We conclude that within the framework of the multicomponent working memory model there is no existing mechanism available to explain the results of the two experiments. On the other hand, our results are consistent with the view that cognitive processes related to auditory imagery act as a maintenance mechanism for auditory information. One might even contend a stronger hypothesis, stating that auditory information is maintained in working memory separately (but not necessarily independently) from abstract-phonological information by means of processes similar to or identical with auditory imagery. This would solve the apparent contradiction in current versions of the phonological loop model that assume that nonphonological and unutterable materials are stored in a phonological code and rehearsed by an articulation-based mechanism.

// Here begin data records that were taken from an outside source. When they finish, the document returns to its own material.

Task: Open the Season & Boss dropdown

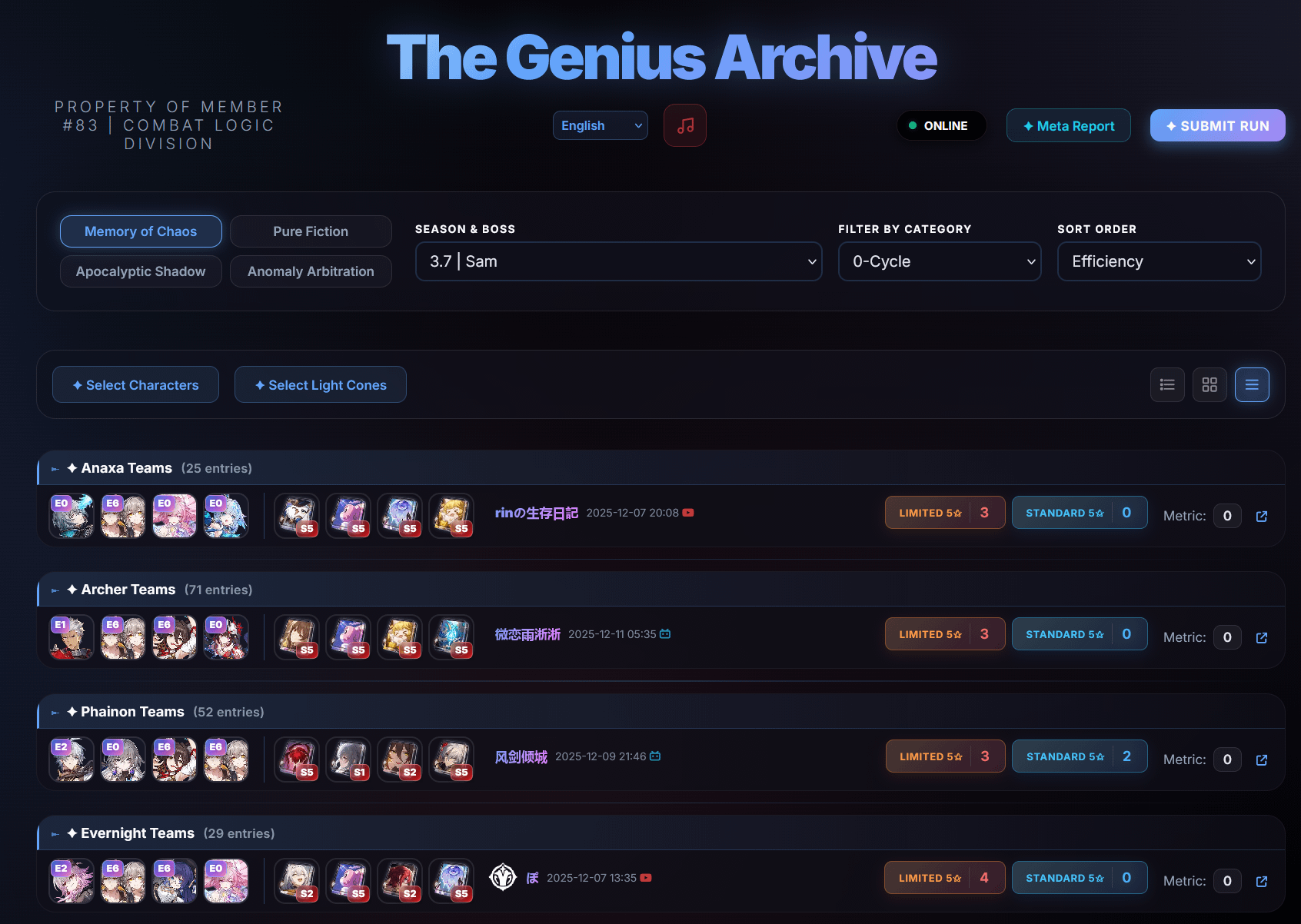Action: tap(618, 261)
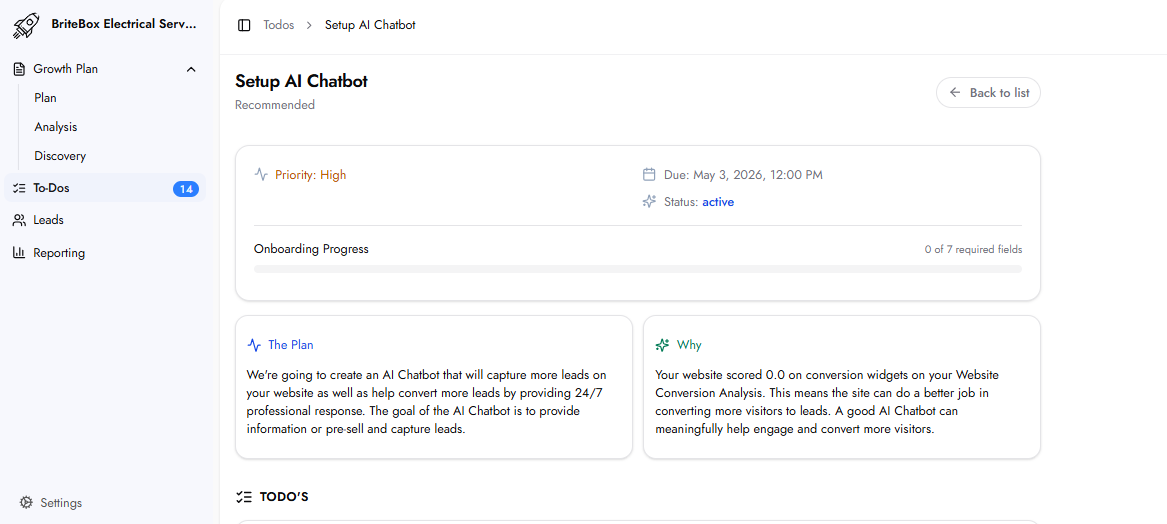The height and width of the screenshot is (524, 1167).
Task: Collapse the Growth Plan section chevron
Action: click(x=191, y=69)
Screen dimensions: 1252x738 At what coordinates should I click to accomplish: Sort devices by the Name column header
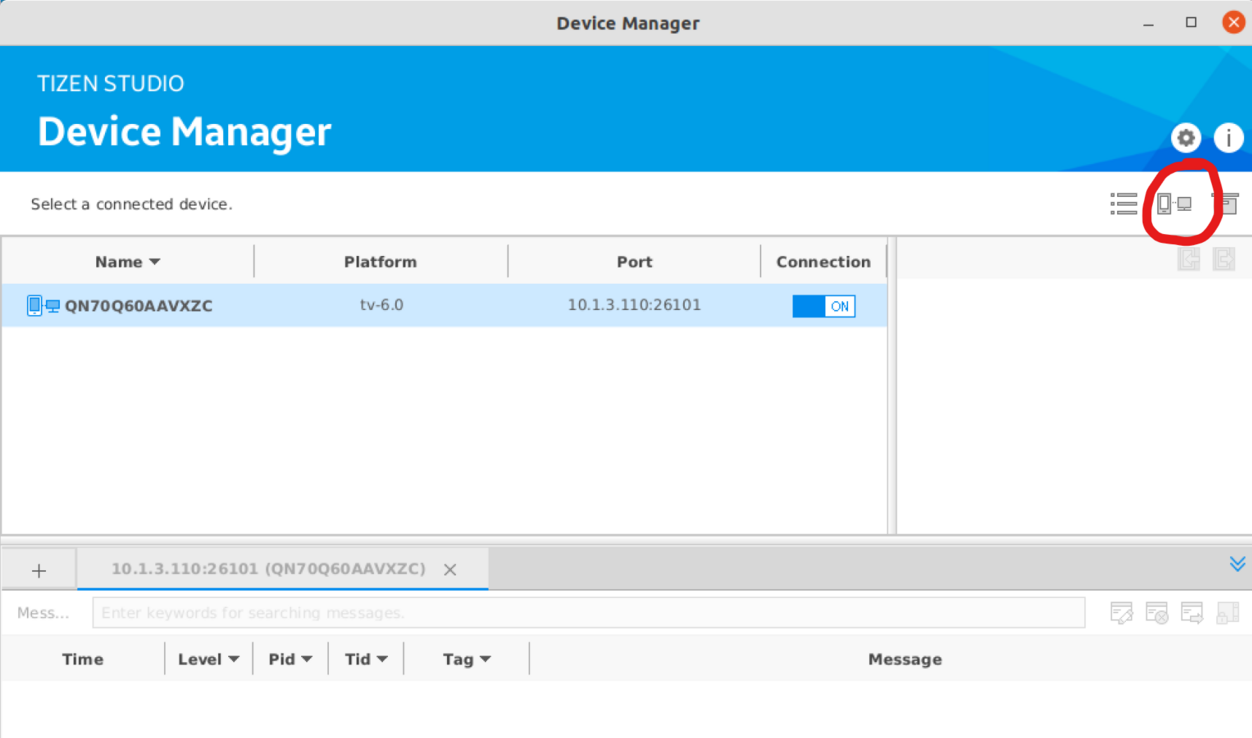pos(127,262)
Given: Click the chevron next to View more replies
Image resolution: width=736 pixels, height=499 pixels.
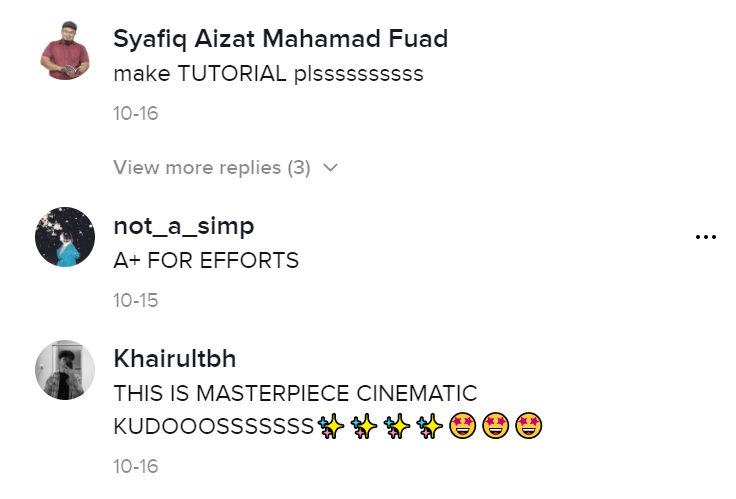Looking at the screenshot, I should coord(330,168).
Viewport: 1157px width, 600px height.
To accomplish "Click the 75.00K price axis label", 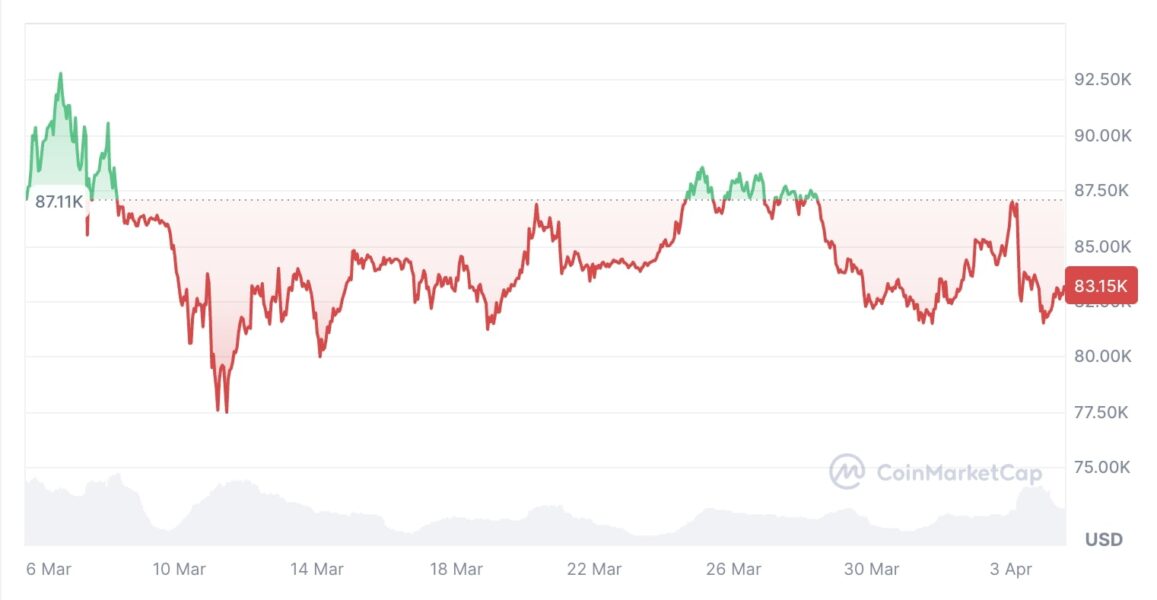I will click(1102, 467).

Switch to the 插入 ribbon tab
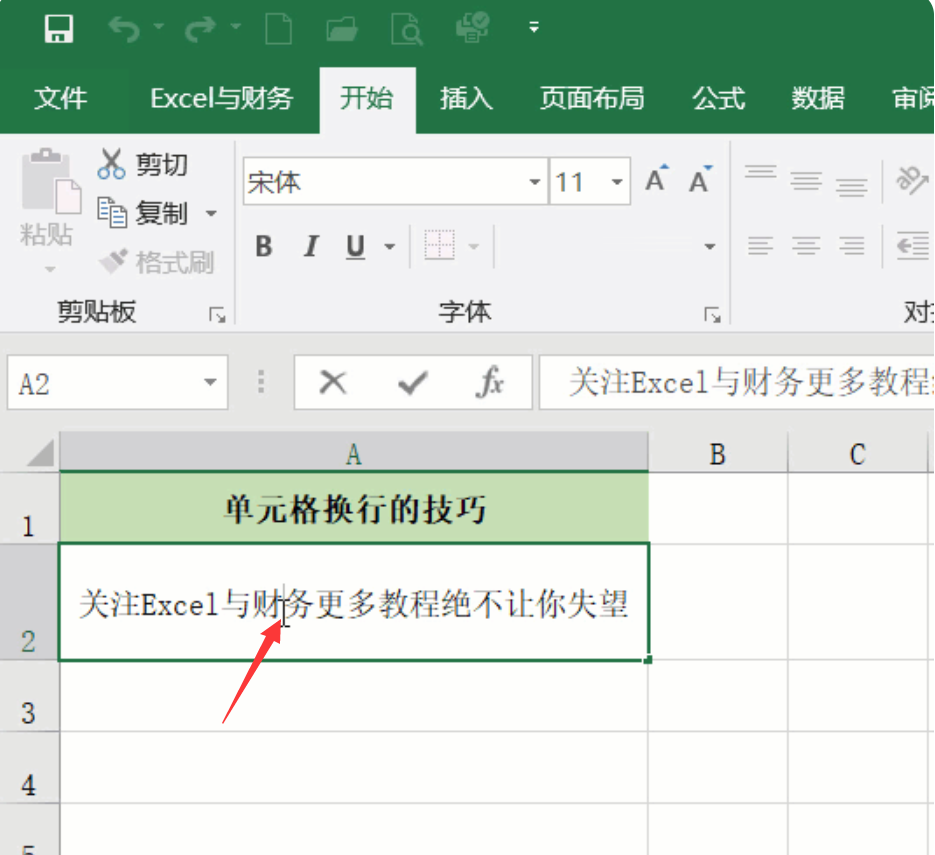(x=465, y=99)
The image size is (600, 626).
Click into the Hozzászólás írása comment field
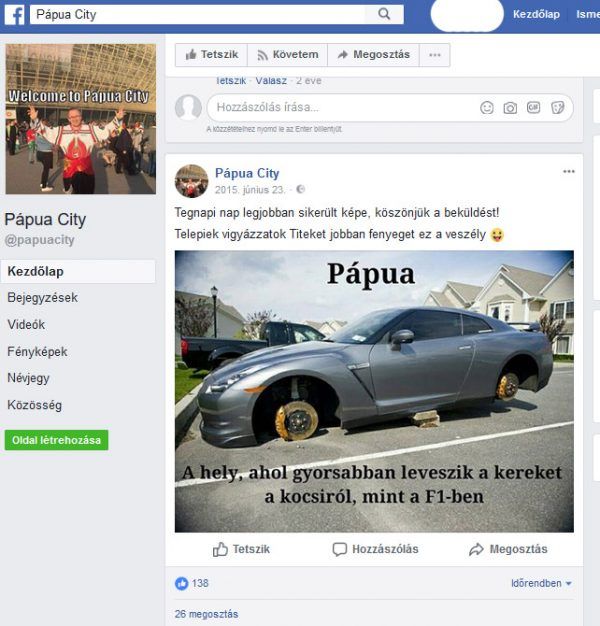coord(343,107)
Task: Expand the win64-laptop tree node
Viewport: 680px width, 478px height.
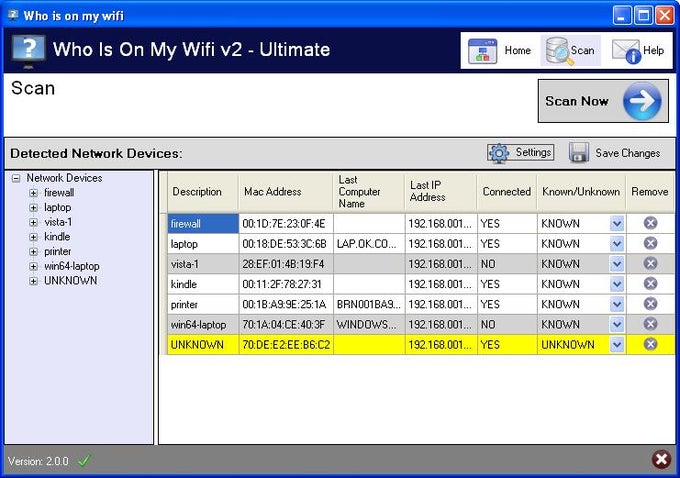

In fact, a separate store for pitch information has previously been suggested by Williamson et al. (2010). However, Williamson et al. also proposed that information in this store is maintained by articulatory rehearsal. This might be a reasonable assumption in their case, because pitch it is an acoustic property that can be articulated (“sung”). On the other hand, it is questionable whether this assumption can be extended to timbre, which is arguably difficult to articulate. Because this difference might be crucial for the effectiveness of articulatory rehearsal in maintaining auditory information, pitch might be considered a special, though important, case of auditory-nonverbal information.

Finally, although it seems that humans are able to actively maintain auditory information, both experiments also demonstrated a small but reliable decline in performance with and without any intervening task. This phenomenon is well known in the literature on auditory short-term memory (McKeown & Mercer, 2012) and points to the possibility that active maintenance of auditory information has certain limits—a possibility future research should explore.